======== Material to process

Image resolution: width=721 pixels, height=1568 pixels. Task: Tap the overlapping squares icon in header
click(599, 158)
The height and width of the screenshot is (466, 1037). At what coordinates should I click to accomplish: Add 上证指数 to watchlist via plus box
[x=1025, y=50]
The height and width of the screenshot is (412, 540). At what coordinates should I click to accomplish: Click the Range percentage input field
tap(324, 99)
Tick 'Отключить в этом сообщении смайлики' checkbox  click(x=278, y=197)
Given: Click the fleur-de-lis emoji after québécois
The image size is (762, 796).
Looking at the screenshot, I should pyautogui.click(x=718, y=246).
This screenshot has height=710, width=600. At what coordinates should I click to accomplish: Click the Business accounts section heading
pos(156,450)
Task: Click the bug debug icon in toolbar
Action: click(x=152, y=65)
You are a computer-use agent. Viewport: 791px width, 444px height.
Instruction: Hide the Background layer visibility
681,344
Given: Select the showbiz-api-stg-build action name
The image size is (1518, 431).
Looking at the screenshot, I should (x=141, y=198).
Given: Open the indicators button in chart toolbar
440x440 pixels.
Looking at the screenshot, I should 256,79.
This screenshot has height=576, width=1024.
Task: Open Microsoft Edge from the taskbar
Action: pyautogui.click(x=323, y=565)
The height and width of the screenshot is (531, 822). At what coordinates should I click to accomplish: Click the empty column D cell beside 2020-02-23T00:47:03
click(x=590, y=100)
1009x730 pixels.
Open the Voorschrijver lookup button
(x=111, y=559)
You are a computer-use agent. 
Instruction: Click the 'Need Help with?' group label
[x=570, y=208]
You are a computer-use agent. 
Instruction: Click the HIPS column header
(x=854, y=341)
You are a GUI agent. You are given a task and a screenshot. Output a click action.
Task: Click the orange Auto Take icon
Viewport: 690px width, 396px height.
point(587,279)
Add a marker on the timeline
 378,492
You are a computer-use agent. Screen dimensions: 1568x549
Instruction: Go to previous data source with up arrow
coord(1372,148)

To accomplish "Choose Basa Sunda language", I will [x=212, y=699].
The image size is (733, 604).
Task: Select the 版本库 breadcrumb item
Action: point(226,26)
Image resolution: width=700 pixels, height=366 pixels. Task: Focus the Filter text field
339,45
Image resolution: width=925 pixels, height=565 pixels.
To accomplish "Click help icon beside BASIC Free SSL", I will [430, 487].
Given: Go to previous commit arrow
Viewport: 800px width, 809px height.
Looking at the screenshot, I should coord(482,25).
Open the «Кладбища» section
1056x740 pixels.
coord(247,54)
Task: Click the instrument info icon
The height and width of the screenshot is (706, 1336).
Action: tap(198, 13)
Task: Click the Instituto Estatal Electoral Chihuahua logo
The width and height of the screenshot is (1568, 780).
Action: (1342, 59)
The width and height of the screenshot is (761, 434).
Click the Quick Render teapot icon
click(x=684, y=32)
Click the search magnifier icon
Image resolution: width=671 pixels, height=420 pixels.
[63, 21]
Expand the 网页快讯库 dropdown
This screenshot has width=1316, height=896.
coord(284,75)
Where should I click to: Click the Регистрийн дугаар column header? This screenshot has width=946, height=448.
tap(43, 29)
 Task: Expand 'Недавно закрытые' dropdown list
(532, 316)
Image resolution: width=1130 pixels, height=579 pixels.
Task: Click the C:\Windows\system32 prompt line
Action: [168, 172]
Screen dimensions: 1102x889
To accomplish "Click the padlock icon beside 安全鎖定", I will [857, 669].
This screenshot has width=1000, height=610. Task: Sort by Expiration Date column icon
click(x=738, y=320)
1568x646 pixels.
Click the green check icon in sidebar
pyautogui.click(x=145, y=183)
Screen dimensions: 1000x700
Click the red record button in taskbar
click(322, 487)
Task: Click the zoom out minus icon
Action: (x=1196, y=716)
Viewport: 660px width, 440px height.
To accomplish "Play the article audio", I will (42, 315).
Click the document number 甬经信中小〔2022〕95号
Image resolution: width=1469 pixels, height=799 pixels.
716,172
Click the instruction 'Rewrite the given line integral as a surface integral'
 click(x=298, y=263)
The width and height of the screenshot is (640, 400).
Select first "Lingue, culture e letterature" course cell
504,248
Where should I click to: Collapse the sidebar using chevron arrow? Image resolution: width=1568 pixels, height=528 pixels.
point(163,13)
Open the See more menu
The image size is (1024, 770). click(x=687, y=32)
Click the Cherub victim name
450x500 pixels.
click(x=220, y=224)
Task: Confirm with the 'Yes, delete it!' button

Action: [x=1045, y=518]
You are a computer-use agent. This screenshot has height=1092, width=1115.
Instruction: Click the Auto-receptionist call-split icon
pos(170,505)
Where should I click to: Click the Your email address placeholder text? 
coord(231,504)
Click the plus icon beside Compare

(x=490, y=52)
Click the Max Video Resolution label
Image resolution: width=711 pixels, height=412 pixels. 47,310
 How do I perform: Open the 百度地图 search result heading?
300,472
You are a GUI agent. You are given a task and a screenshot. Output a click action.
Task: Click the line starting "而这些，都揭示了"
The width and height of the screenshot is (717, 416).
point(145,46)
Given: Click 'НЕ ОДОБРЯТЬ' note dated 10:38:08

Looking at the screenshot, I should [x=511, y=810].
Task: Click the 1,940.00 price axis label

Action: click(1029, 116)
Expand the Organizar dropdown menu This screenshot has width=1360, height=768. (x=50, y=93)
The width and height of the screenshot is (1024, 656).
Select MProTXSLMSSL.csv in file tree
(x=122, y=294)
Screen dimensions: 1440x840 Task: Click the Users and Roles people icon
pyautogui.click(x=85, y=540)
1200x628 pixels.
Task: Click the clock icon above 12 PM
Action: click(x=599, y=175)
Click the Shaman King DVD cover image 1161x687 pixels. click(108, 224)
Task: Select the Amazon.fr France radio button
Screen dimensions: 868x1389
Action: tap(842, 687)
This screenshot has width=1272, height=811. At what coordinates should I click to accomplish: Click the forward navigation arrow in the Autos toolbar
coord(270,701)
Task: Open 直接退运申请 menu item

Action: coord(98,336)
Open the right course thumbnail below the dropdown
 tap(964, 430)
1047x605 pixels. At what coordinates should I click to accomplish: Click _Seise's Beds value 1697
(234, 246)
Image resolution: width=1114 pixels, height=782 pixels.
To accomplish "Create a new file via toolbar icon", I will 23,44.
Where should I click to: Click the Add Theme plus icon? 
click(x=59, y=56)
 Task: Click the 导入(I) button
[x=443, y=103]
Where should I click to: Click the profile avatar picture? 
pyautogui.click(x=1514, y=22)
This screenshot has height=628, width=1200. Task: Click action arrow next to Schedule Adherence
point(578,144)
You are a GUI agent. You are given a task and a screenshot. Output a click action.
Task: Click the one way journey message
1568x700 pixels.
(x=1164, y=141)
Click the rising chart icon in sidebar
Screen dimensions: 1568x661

================

# How to complete this task
Print out the whole of the material exactly, line for line.

# Solution to the problem
Image resolution: width=721 pixels, height=1568 pixels. Task: Tap the overlapping squares icon in header
click(599, 158)
The height and width of the screenshot is (466, 1037). At what coordinates should I click to accomplish: Add 上证指数 to watchlist via plus box
[x=1025, y=50]
The height and width of the screenshot is (412, 540). At what coordinates should I click to accomplish: Click the Range percentage input field
tap(324, 99)
Tick 'Отключить в этом сообщении смайлики' checkbox  click(x=278, y=197)
Given: Click the fleur-de-lis emoji after québécois
The image size is (762, 796).
Looking at the screenshot, I should pyautogui.click(x=718, y=246).
This screenshot has height=710, width=600. At what coordinates should I click to accomplish: Click the Business accounts section heading
pos(156,450)
Task: Click the bug debug icon in toolbar
Action: click(x=152, y=65)
You are a computer-use agent. Viewport: 791px width, 444px height.
Instruction: Hide the Background layer visibility
681,344
Given: Select the showbiz-api-stg-build action name
The image size is (1518, 431).
Looking at the screenshot, I should (x=141, y=198).
Given: Open the indicators button in chart toolbar
440x440 pixels.
Looking at the screenshot, I should 256,79.
This screenshot has height=576, width=1024.
Task: Open Microsoft Edge from the taskbar
Action: pyautogui.click(x=323, y=565)
The height and width of the screenshot is (531, 822). At what coordinates should I click to accomplish: Click the empty column D cell beside 2020-02-23T00:47:03
click(x=590, y=100)
1009x730 pixels.
Open the Voorschrijver lookup button
(x=111, y=559)
You are a computer-use agent. 
Instruction: Click the 'Need Help with?' group label
[x=570, y=208]
You are a computer-use agent. 
Instruction: Click the HIPS column header
(x=854, y=341)
You are a GUI agent. You are given a task and a screenshot. Output a click action.
Task: Click the orange Auto Take icon
Viewport: 690px width, 396px height.
point(587,279)
Add a marker on the timeline
 378,492
You are a computer-use agent. Screen dimensions: 1568x549
Instruction: Go to previous data source with up arrow
coord(1372,148)

To accomplish "Choose Basa Sunda language", I will [x=212, y=699].
The image size is (733, 604).
Task: Select the 版本库 breadcrumb item
Action: point(226,26)
Image resolution: width=700 pixels, height=366 pixels. Task: Focus the Filter text field
339,45
Image resolution: width=925 pixels, height=565 pixels.
To accomplish "Click help icon beside BASIC Free SSL", I will [430, 487].
Given: Go to previous commit arrow
Viewport: 800px width, 809px height.
Looking at the screenshot, I should coord(482,25).
Open the «Кладбища» section
1056x740 pixels.
coord(247,54)
Task: Click the instrument info icon
The height and width of the screenshot is (706, 1336).
Action: tap(198, 13)
Task: Click the Instituto Estatal Electoral Chihuahua logo
The width and height of the screenshot is (1568, 780).
Action: (1342, 59)
The width and height of the screenshot is (761, 434).
Click the Quick Render teapot icon
click(x=684, y=32)
Click the search magnifier icon
Image resolution: width=671 pixels, height=420 pixels.
[63, 21]
Expand the 网页快讯库 dropdown
This screenshot has width=1316, height=896.
coord(284,75)
Where should I click to: Click the Регистрийн дугаар column header? This screenshot has width=946, height=448.
tap(43, 29)
 Task: Expand 'Недавно закрытые' dropdown list
(532, 316)
Image resolution: width=1130 pixels, height=579 pixels.
Task: Click the C:\Windows\system32 prompt line
Action: [168, 172]
Screen dimensions: 1102x889
To accomplish "Click the padlock icon beside 安全鎖定", I will [857, 669].
This screenshot has width=1000, height=610. Task: Sort by Expiration Date column icon
click(x=738, y=320)
1568x646 pixels.
Click the green check icon in sidebar
pyautogui.click(x=145, y=183)
Screen dimensions: 1000x700
Click the red record button in taskbar
click(322, 487)
Task: Click the zoom out minus icon
Action: (x=1196, y=716)
Viewport: 660px width, 440px height.
To accomplish "Play the article audio", I will (42, 315).
Click the document number 甬经信中小〔2022〕95号
Image resolution: width=1469 pixels, height=799 pixels.
716,172
Click the instruction 'Rewrite the given line integral as a surface integral'
 click(x=298, y=263)
The width and height of the screenshot is (640, 400).
Select first "Lingue, culture e letterature" course cell
504,248
Where should I click to: Collapse the sidebar using chevron arrow? Image resolution: width=1568 pixels, height=528 pixels.
point(163,13)
Open the See more menu
The image size is (1024, 770). click(x=687, y=32)
Click the Cherub victim name
450x500 pixels.
click(x=220, y=224)
Task: Confirm with the 'Yes, delete it!' button

Action: [x=1045, y=518]
You are a computer-use agent. This screenshot has height=1092, width=1115.
Instruction: Click the Auto-receptionist call-split icon
pos(170,505)
Where should I click to: Click the Your email address placeholder text? 
coord(231,504)
Click the plus icon beside Compare

(x=490, y=52)
Click the Max Video Resolution label
Image resolution: width=711 pixels, height=412 pixels. 47,310
 How do I perform: Open the 百度地图 search result heading?
300,472
You are a GUI agent. You are given a task and a screenshot. Output a click action.
Task: Click the line starting "而这些，都揭示了"
The width and height of the screenshot is (717, 416).
point(145,46)
Given: Click 'НЕ ОДОБРЯТЬ' note dated 10:38:08

Looking at the screenshot, I should [x=511, y=810].
Task: Click the 1,940.00 price axis label

Action: click(1029, 116)
Expand the Organizar dropdown menu This screenshot has width=1360, height=768. (x=50, y=93)
The width and height of the screenshot is (1024, 656).
Select MProTXSLMSSL.csv in file tree
(x=122, y=294)
Screen dimensions: 1440x840 Task: Click the Users and Roles people icon
pyautogui.click(x=85, y=540)
1200x628 pixels.
Task: Click the clock icon above 12 PM
Action: click(x=599, y=175)
Click the Shaman King DVD cover image 1161x687 pixels. click(108, 224)
Task: Select the Amazon.fr France radio button
Screen dimensions: 868x1389
Action: tap(842, 687)
This screenshot has width=1272, height=811. At what coordinates should I click to accomplish: Click the forward navigation arrow in the Autos toolbar
coord(270,701)
Task: Open 直接退运申请 menu item

Action: coord(98,336)
Open the right course thumbnail below the dropdown
 tap(964, 430)
1047x605 pixels. At what coordinates should I click to accomplish: Click _Seise's Beds value 1697
(234, 246)
Image resolution: width=1114 pixels, height=782 pixels.
To accomplish "Create a new file via toolbar icon", I will 23,44.
Where should I click to: Click the Add Theme plus icon? 
click(x=59, y=56)
 Task: Click the 导入(I) button
[x=443, y=103]
Where should I click to: Click the profile avatar picture? 
pyautogui.click(x=1514, y=22)
This screenshot has height=628, width=1200. Task: Click action arrow next to Schedule Adherence
point(578,144)
You are a GUI agent. You are given a task and a screenshot. Output a click action.
Task: Click the one way journey message
1568x700 pixels.
(x=1164, y=141)
Click the rising chart icon in sidebar
Screen dimensions: 1568x661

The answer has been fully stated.